◆ What the task requires ◆
From the line with "Given: Click the" through the last line of the records below, both ends included, transcribe only those lines, exactly, and omit the pictures.

◆ The records ◆
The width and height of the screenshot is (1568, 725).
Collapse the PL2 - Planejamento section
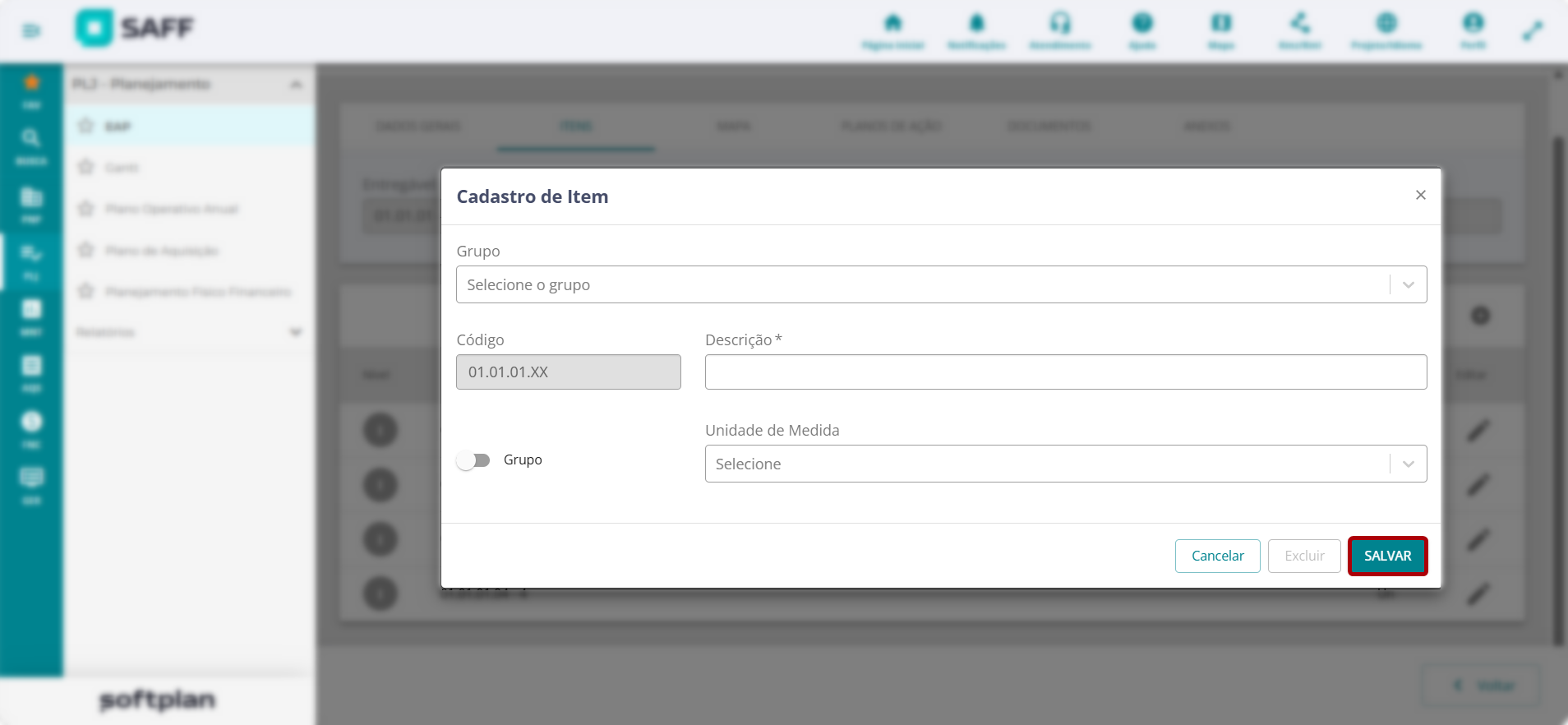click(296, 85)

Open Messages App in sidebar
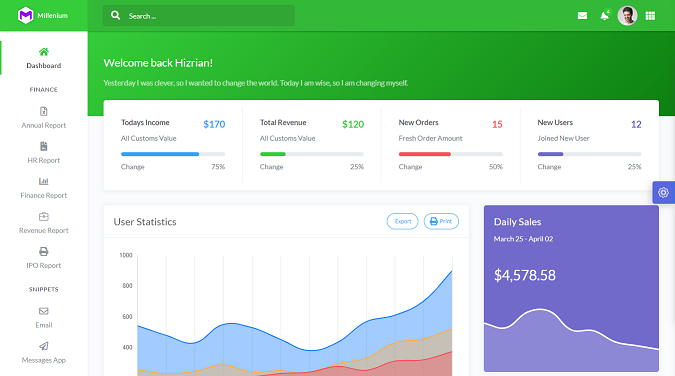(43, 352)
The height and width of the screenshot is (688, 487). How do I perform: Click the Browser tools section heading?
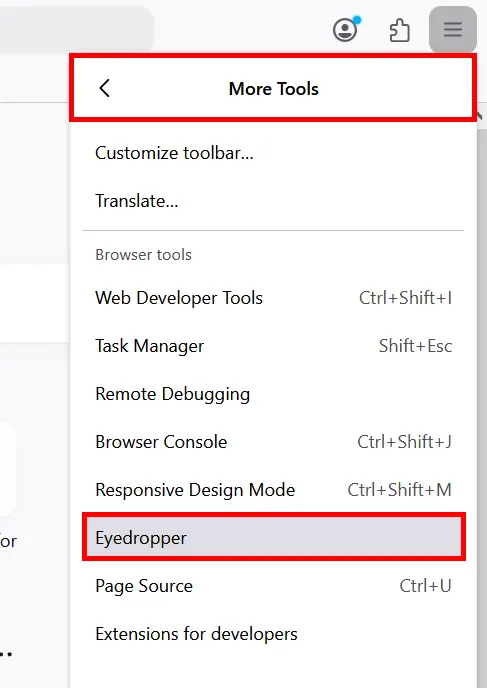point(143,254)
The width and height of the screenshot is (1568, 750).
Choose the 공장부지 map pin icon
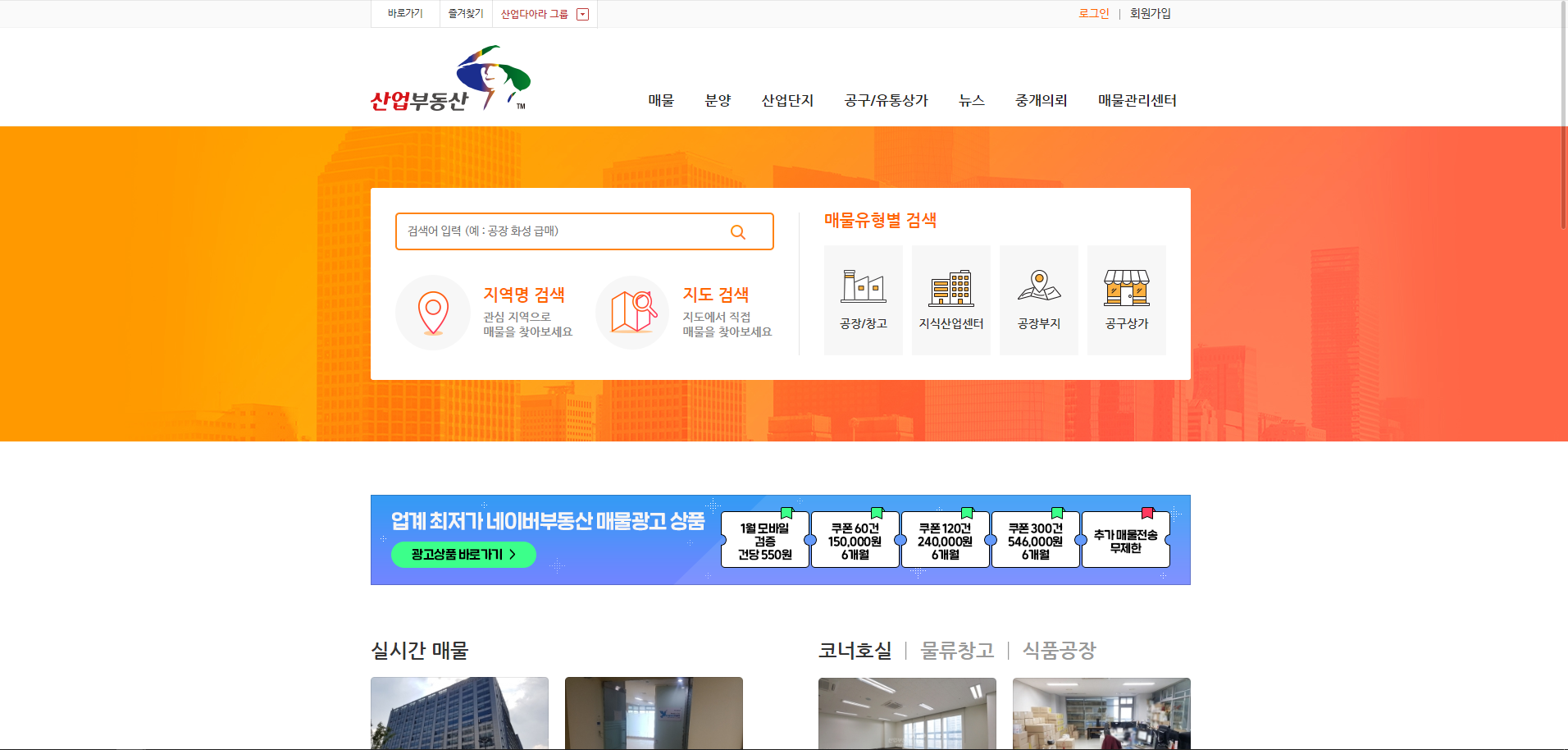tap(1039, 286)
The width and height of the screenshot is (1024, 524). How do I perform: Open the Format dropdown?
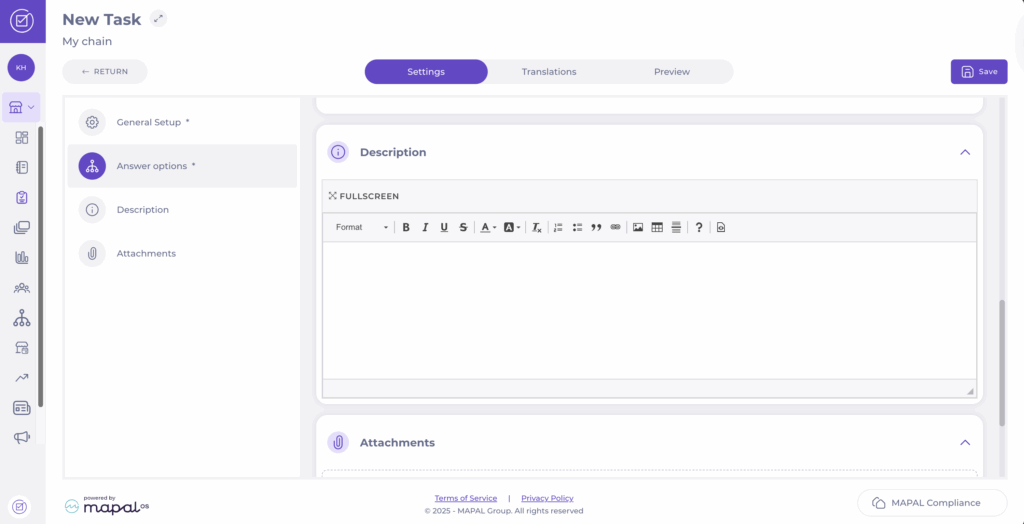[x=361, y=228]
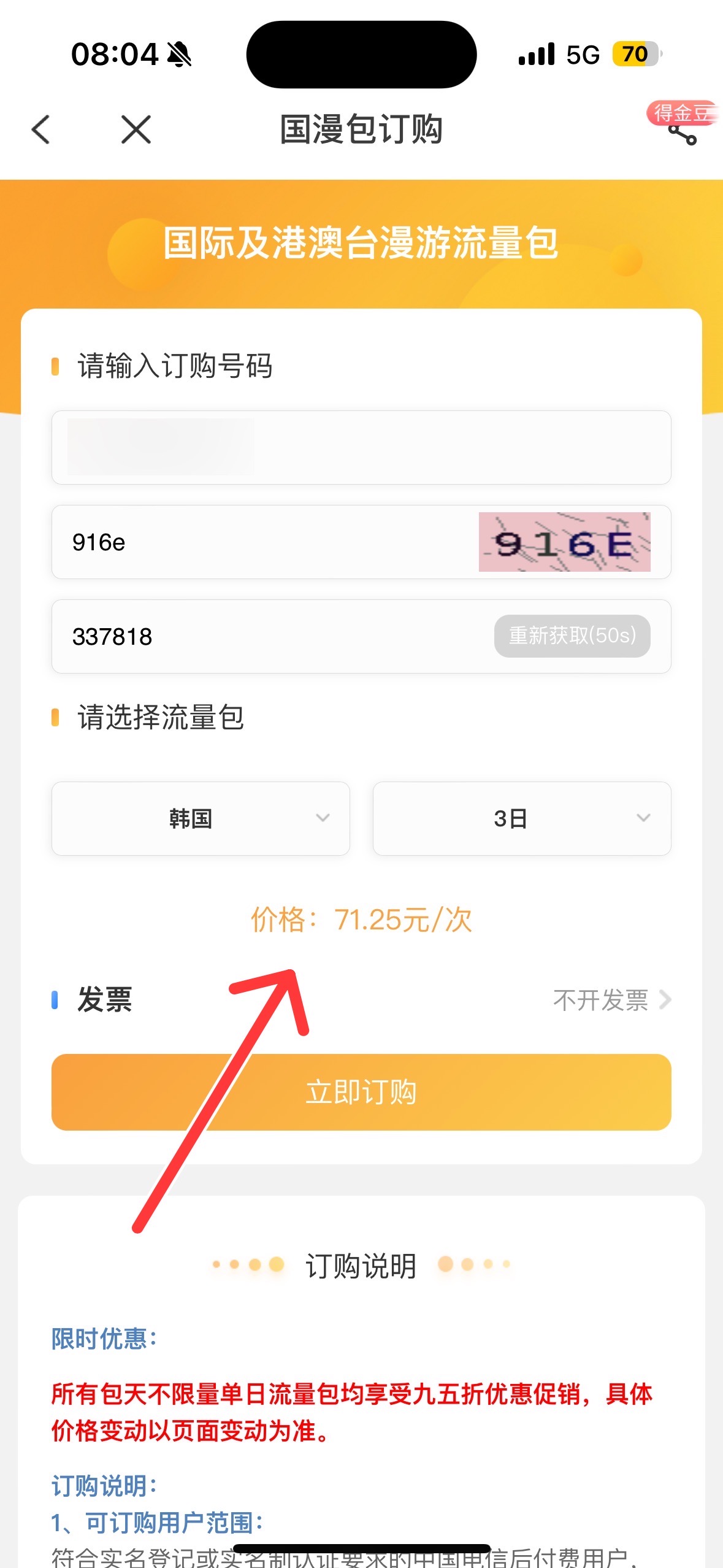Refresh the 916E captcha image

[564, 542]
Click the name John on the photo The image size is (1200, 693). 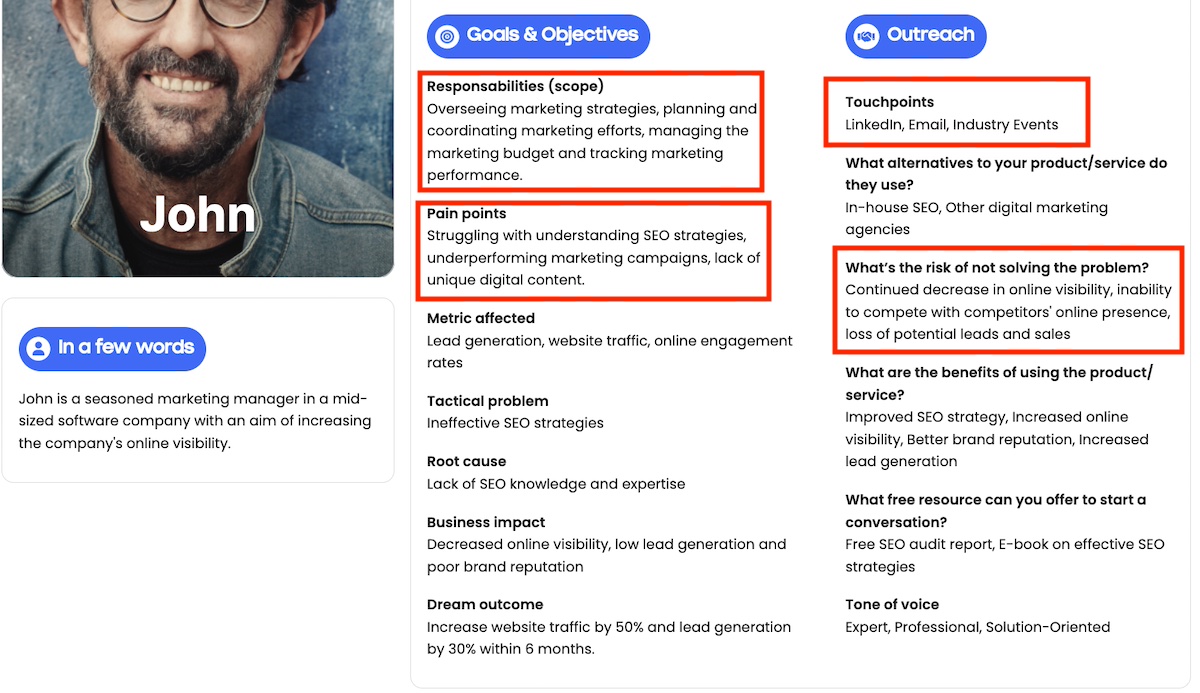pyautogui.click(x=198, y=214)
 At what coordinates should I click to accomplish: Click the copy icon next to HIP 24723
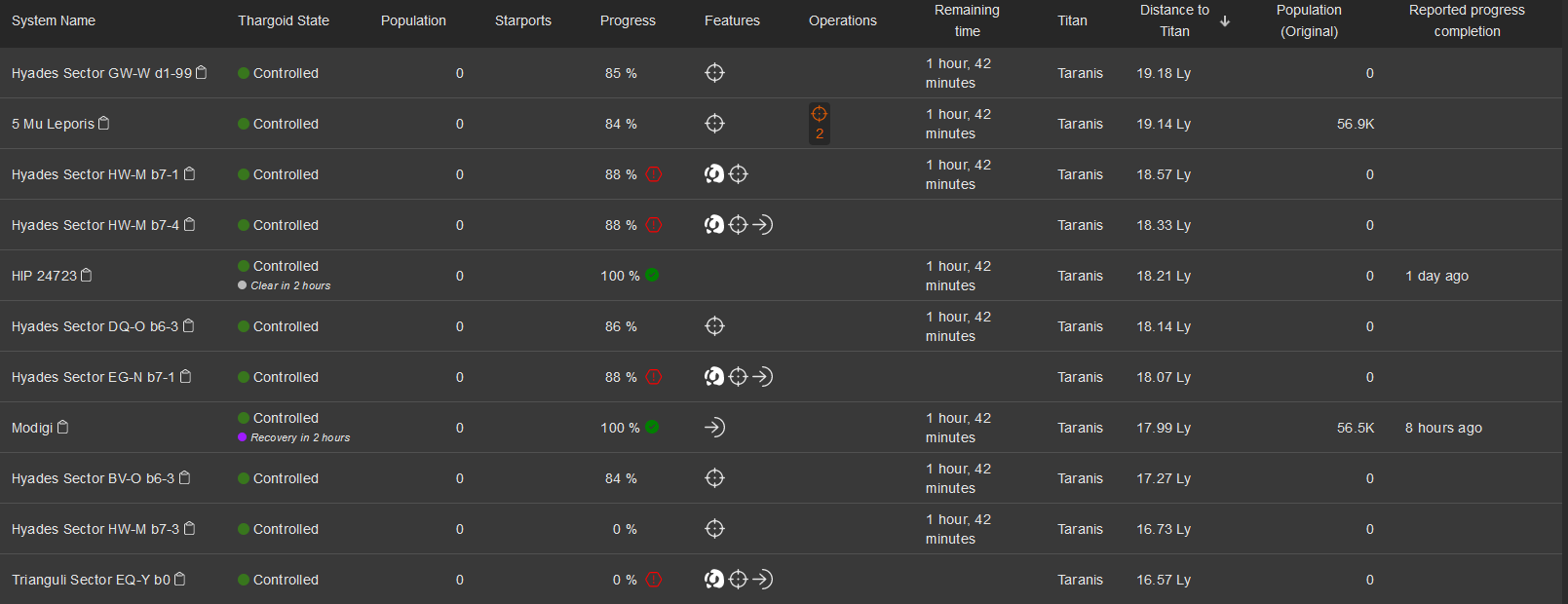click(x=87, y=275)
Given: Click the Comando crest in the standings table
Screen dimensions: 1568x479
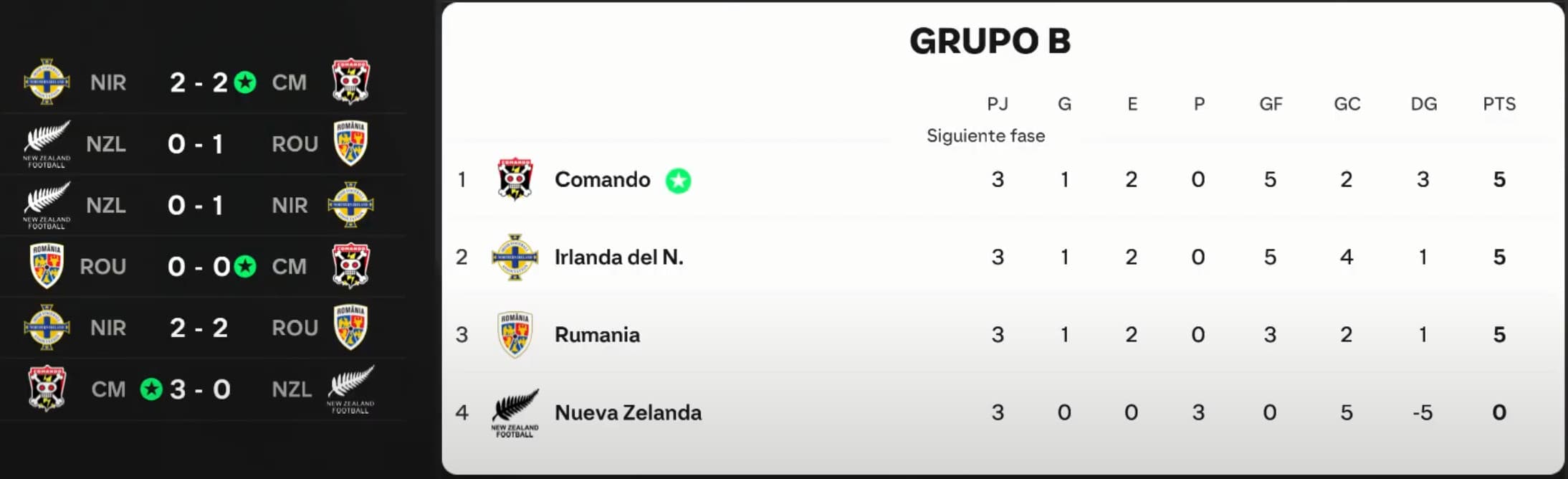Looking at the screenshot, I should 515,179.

◆ Result below ◆
Given: Click the Comando crest in the standings table
Screen dimensions: 1568x479
Looking at the screenshot, I should 515,179.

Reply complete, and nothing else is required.